_Exercise directions_: Select the lines below containing the word "computer".

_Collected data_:

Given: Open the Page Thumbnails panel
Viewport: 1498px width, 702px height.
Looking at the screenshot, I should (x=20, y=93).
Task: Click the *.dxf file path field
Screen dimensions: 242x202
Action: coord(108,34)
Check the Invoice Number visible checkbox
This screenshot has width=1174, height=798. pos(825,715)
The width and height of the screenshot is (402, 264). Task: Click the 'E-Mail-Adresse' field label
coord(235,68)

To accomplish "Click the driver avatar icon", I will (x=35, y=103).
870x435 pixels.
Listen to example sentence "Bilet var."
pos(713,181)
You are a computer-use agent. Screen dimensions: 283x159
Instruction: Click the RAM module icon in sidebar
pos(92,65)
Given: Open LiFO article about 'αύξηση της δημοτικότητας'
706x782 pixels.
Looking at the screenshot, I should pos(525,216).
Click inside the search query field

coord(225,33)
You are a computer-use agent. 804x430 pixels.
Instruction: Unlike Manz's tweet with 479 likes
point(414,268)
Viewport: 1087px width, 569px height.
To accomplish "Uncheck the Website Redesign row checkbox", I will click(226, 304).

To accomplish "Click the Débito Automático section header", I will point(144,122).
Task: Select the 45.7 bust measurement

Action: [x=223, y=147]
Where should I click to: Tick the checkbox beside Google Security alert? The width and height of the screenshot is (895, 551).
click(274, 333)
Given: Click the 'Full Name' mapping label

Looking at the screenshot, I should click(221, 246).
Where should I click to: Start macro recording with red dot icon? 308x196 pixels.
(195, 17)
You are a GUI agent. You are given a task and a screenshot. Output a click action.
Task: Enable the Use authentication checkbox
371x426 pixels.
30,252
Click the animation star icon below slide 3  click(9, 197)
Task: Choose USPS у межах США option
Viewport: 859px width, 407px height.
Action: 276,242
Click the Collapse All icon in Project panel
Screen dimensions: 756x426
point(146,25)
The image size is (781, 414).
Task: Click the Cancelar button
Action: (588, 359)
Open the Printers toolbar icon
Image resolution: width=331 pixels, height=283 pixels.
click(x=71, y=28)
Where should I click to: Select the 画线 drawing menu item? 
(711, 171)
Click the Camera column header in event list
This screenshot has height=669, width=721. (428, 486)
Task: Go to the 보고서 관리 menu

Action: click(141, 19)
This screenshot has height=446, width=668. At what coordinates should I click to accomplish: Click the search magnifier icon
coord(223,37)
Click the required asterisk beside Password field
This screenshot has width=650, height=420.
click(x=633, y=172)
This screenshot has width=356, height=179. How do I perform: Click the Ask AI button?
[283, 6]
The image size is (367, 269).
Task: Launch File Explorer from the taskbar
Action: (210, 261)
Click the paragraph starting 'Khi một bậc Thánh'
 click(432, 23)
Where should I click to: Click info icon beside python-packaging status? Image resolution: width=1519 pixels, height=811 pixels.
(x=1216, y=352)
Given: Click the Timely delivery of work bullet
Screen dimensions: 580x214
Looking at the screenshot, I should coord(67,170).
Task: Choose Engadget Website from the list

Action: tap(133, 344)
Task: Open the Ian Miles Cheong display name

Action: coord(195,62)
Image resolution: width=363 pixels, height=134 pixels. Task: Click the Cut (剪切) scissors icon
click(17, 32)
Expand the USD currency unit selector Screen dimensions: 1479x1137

_Answer to this exercise_:
You are a computer-use agent. Screen dimensions: 283x159
You are a computer-use agent. 804x430 pixels.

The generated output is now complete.